If You Want to Make Money Online Selling Stuff, Get

If You Want to Make Money Online Selling Stuff, Get Ready for an Entertaining Ride

My line of work is in custom landscaping; this year hasn't been really good for me though. People are having a tough time making ends meet, and landscaping, on their list of priorities, is about the item after the last one. One of my credit cards had a balance that I had been hoping to pay off and the way my assignments were thinning off was beginning to scare me. One day as I was rummaging through the attic, it occurred to me that I certainly had lots of books. I do have a great reading habit, and I'd accumulated something like 3000 books over the past 25 years. Since I had already read them, and gained from them what I could, I wondered if it wouldn't be a good idea to try to find a way to sell them. As far as I could see, I had two options in trying to make money online selling my books. I could either use eBay, or I could choose Amazon.
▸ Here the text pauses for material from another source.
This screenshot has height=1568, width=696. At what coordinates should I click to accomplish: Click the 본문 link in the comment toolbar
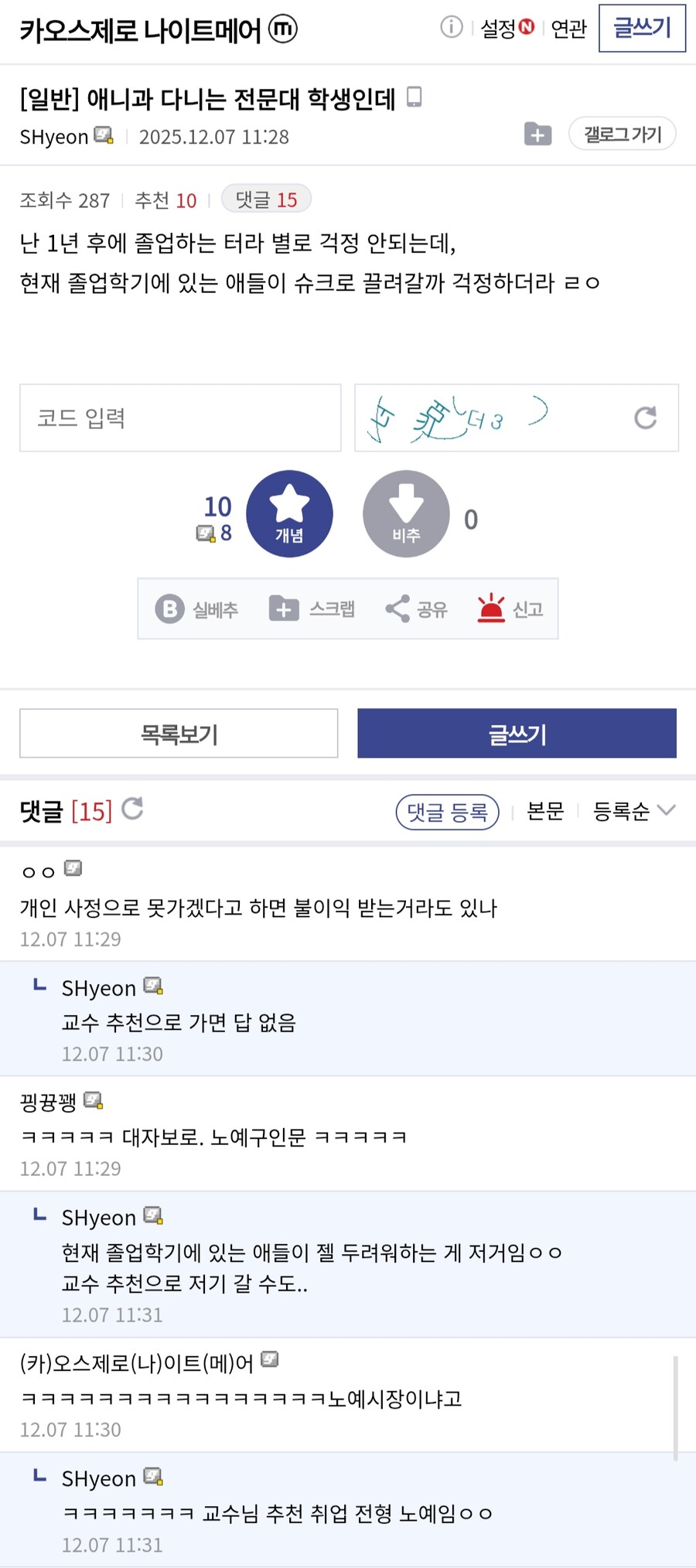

EBay is really wonderful, but there's something more regular about the experience at Amazon that appeals to me. It seems to call for lower maintenance, and it seems lower-priced. If you want to make money online selling stuff, you have to realize that to make a significant amount of money, you had better be in it for real, devoting all hours of the day to the activity. I still had my landscaping job though, and only wanted to use this to tide me over for a few months. 3000 books seems like a lot to begin with, but at an average of $10 a book, they don't go very far. So the moral of the lesson is, you need to make up your mind right at the start what it is you want to make money online selling for. If it is a something you make a living off, you'll have to make sure you have enough stuff to sell, and enough time to devote to it. I was happy with more modest aims though. But since I had hundreds of books to sell, I picked Amazon's monthly fee plan or pay them $40 to cover the whole month.
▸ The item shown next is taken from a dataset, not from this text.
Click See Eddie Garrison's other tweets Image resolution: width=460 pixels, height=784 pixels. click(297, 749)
In the end, I didn't actually sell all of them; not that I didn't have customers; it was just that some of my books were just too precious to me to part with. So when you start out, you need to make sure that you know how much exactly you will be willing to give away. So how much did I sell? It was pretty good for extra income. On a really active month (count out a couple of months before and after April when people need to pay their taxes), I'll say I made about $1000. And on the slow months, I considered myself lucky if I could move $200 worth of books. To add to my income, I went out to yard sales to look for rare books. I did find plenty of cheap bestseller novels out there, but I knew that I would never make anything off them. There's so many of them on Amazon already going for one dollar. What I looked for were the rare finds; something on photography, something in poetry, something that could be a collector's item. Stay clear of computer texts and so on. Nobody pays for old technology.

So how do you price your books competitively? Whatever you sell, Amazon gets a $1.99 cut. You need to quote a realistic figure, and you need to make a profit. You probably don't want to get into the position of having to pay someone to take your books off your hands. You need to do a little research to see how much someone out there wants something you have. You don't always have to price it to sell either. Sometimes, if you describe it wonderfully, the description itself will attract a buyer who cares about the subject, and will like you for dealing well with it.

If you want to make money online selling anything, you have to manage the business end of it really well. And that means dealing quickly and politely with your customers. You could have months of positive ratings on Amazon; if you mess one sale up, you can be sure they willcomplain, and that's going to make your ratings go way down. Nothing gets people keyed up more than a delayed delivery. You can spend a lot on packing if you're not careful, and really erode that margin you built up. My rule is, to never actually buy any packaging material. I just ask a shop or two that seems to be going out of business for their excess stocks, and I buy a little. And to save on postage, you could get a Stamps.com account, if you believe that you're going to be selling enough.